Killifish

Characteristic of euryhaline and freshwater habitats, extremes of temperatures, variations in dissolved oxygen and high degree of habitat disturbance are the main parameters shaping the lives of killifishes. The ability to move from fresh to saltwater requires tremendous osmoregulation adjustments. The sheepshead minnow (Cyprinodon variegatus) is found in marsh ponds from Maine to the West Indies, and can tolerate a wider range of salinity than any other fish. Killifish kidneys have specially adapted renal tubules to process sodium chloride salts as concentration increases from freshwater to saltwater. Special chloride cells located in the opercular epithelium of the gills help facilitate this effort for the mummichog (F. heteroclitus). Metabolic regulation of intercellular activity provides for greater hemoglobin-oxygen binding efficiency in mummichogs, allowing them to respond quickly to changes in dissolved oxygen levels, regulate pH, and thus effectively deliver oxygen to muscle tissues. This model may be the same for all killifishes, although a genetic component is probably involved, explaining the variety of tolerance levels limiting distribution of certain species.

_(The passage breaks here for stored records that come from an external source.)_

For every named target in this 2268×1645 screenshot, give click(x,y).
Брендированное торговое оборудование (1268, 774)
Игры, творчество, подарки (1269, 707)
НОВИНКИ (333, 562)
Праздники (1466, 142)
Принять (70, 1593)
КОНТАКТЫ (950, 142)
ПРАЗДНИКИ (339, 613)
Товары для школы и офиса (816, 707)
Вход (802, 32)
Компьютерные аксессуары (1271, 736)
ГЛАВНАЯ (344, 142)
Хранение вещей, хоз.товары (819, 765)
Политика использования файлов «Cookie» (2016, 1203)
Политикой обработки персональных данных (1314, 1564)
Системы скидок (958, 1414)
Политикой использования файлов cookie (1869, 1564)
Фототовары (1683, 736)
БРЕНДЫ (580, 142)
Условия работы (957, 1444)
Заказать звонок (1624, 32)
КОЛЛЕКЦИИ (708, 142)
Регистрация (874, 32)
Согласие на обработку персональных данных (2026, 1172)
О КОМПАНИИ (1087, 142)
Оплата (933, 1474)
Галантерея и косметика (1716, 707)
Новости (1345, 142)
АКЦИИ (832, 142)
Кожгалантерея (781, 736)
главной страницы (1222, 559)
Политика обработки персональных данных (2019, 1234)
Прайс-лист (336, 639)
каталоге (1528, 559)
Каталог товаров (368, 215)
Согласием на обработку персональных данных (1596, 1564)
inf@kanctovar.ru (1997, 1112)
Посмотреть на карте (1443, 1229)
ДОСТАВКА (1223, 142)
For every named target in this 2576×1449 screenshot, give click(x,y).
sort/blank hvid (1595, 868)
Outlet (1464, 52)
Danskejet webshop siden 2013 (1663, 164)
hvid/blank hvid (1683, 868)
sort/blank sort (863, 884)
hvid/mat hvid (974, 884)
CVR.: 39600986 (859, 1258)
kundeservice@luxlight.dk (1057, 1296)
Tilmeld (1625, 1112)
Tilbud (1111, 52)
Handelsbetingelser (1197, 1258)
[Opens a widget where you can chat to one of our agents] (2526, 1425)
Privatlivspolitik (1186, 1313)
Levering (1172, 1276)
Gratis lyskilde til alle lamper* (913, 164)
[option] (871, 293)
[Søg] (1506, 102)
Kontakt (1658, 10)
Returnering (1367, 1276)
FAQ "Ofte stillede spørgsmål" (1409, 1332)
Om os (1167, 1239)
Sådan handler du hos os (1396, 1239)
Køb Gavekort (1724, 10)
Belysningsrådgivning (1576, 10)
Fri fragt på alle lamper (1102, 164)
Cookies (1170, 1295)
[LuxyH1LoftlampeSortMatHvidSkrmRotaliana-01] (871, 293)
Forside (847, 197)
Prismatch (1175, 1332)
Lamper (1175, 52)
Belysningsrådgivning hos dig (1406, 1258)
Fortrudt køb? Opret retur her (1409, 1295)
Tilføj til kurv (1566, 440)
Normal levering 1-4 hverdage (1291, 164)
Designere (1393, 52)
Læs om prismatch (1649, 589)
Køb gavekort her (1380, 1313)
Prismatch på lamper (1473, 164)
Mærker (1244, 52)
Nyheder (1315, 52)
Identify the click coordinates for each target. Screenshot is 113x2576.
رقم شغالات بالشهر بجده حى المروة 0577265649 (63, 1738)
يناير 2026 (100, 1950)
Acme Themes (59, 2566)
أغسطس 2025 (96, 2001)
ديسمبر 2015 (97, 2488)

The pupfishes of the California deserts show the most amazing temperature tolerance, commonly withstanding months of summer water temperatures between 35–40°C (95–104°F), with extremes of 47°C (116.6°F) not uncommon. Very few vertebrates can survive at this thermal level. Their small size (60-75 mm, 2-3 in), while providing a distinct advantage for survival in shallow, densely populated areas with limited food resources, would seem to present a major thermoregulatory challenge. Desert nights can experience temperatures below freezing as well, at which times the pupfish burrows into detritus on the bottom and remains dormant until temperatures rise again. Since all pupfish species are considered rare or endangered, further study of this remarkable ability awaits better captive rearing techniques.

Another important adaptation necessary for survival in salt marsh habitats is the ability to tolerate high levels of dissolved hydrogen sulfide. This gas is released as a by-product of anaerobic marsh decomposition and can achieve potentially toxic levels. Experiments with the California killifish (F. parvipinnis) indicate that metabolic tolerance is achieved by response of cellular mitochondrial oxidation, allowing a tolerance two to three times greater than that of most fishes.